Most interesting is a stele (grave-marker) commemorating the founder Kineas, erected by Clearchus, a visitor from Greece c.290 BC - almost certainly the pupil of Aristotle, Clearchus of Soli. On the stele were inscribed the "15 maxims" - attributed to the Seven Sages, also to be found in Delphi. It's a sort of Greek "mission statement", defining the core values of Greekness - the citizens of Aï Khanum were keen to be seen as Greeks.
An old man from Ai Khanum; possibly a Greek philosopher?
And then, after only 150 years of existence, as a crucial link along the Silk Road connecting China and India with Persia and the Mediterranean, it was largely abandoned; soon to be destroyed by Nomads, probably the Saka from the north-east. They set fire to the palace and robbed the treasury. Locals squatted among the ruins for a few years. There followed a second destruction by the Yuezhi.
And from then it remained unknown until French archaeologists uncovered it in the 1960s - in time for a third destruction by the Taliban in 2001. A wonderful small statue of a youth, vandalised in antiquity, was painstakingly restored - only to be smashed again. The site has also been systematically looted by various armies since the Russian invasion of 1979.
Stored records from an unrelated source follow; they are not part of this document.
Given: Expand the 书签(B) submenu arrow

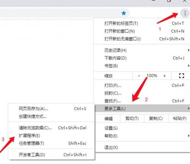Looking at the screenshot, I should [x=188, y=66].
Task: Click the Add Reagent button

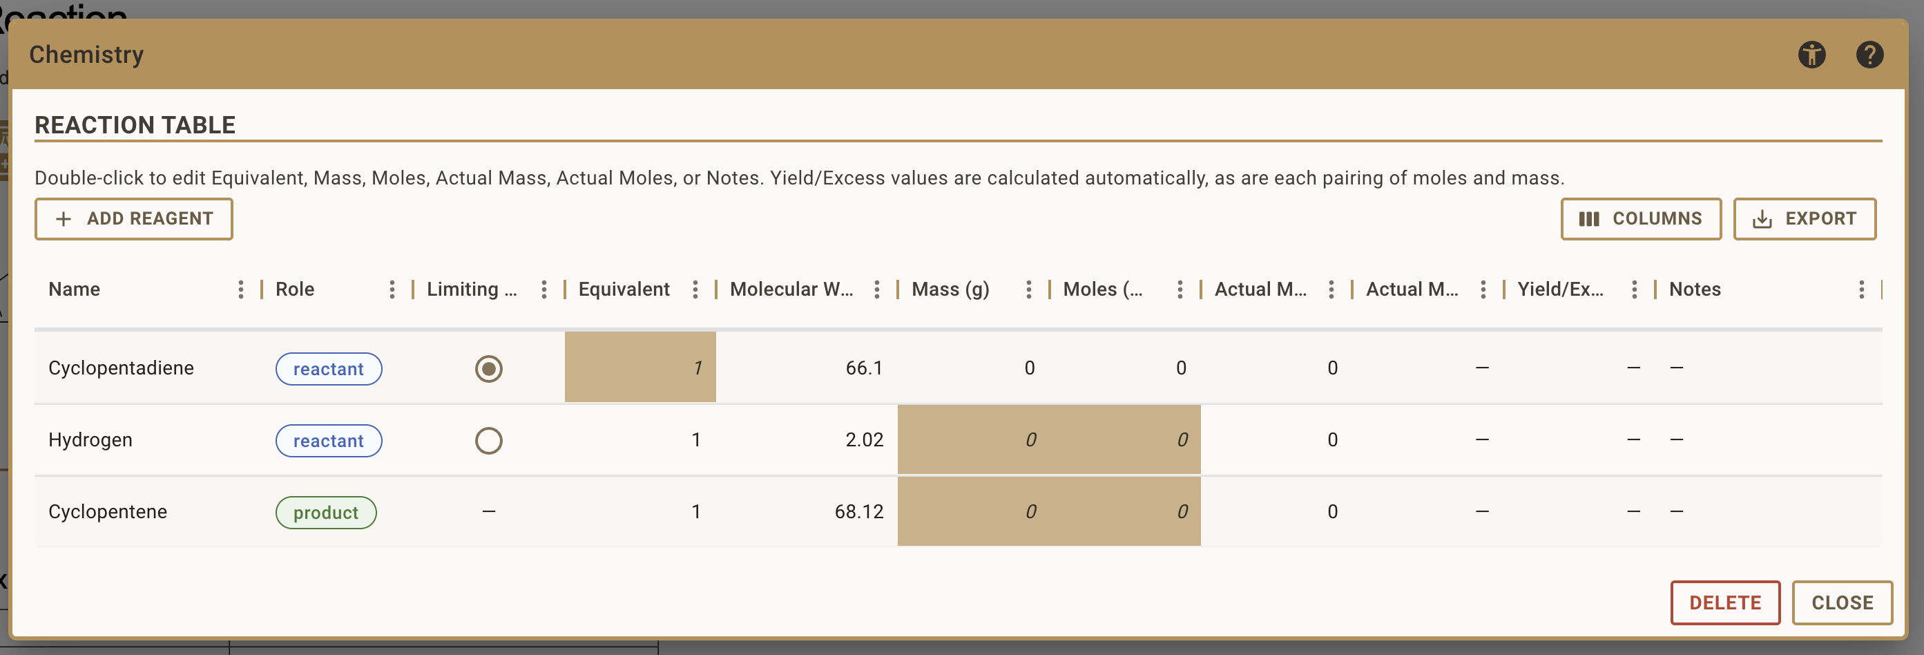Action: (x=134, y=219)
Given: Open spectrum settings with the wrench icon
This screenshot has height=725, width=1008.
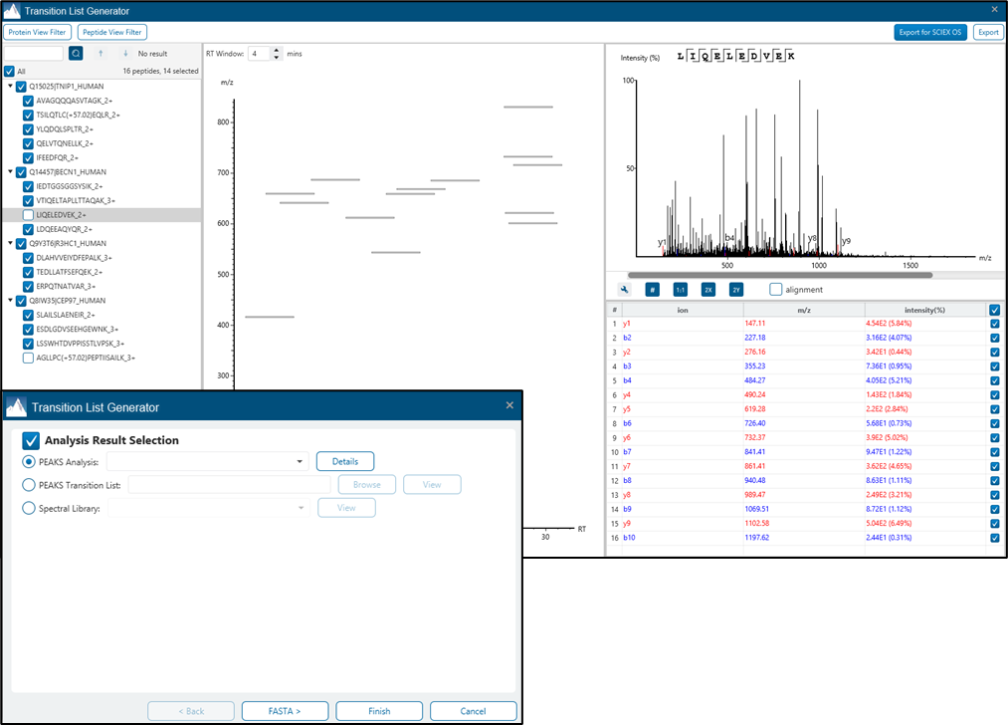Looking at the screenshot, I should click(625, 290).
Plutarch wrote that people in the east "are still reading Homer and reciting the tragedies of Euripides and Sophocles"; and perhaps performing them in the theatre. But Greeks were probably only the upper class. Was the vast theatre ever filled? Not everything is Greek: artefacts found there reveal the extent of trade and influence from India and the east. See also Bactria page.
VIDEO (claiming it was founded by Alexander)
A PIECE I WROTE ON AI KHANUM IN 2011 after visiting the British Museum Afghanistan exhibition.
Good to be Greek?
But was all this Greek influence a good thing for the peoples of the former Persian empire? The vast territory was beginning to get connected to the rest of the world - both east and west. Trade flourished, whatever the political and military situation might have been - and Greeks and the Greek language were a driving force in the opening up of Asia to trade. It was the prosperity of the Greco-Bactrian dynasty that encouraged China to develop the Silk Route. The Silk Route enriched the Parthians, in particular, the fortunate middle-men as ideas and goods were exchanged across Eurasia. It was a sweet irony that Roman ladies were able to dress themselves in Chinese silks thanks to the Parthians, deadly enemies of Rome.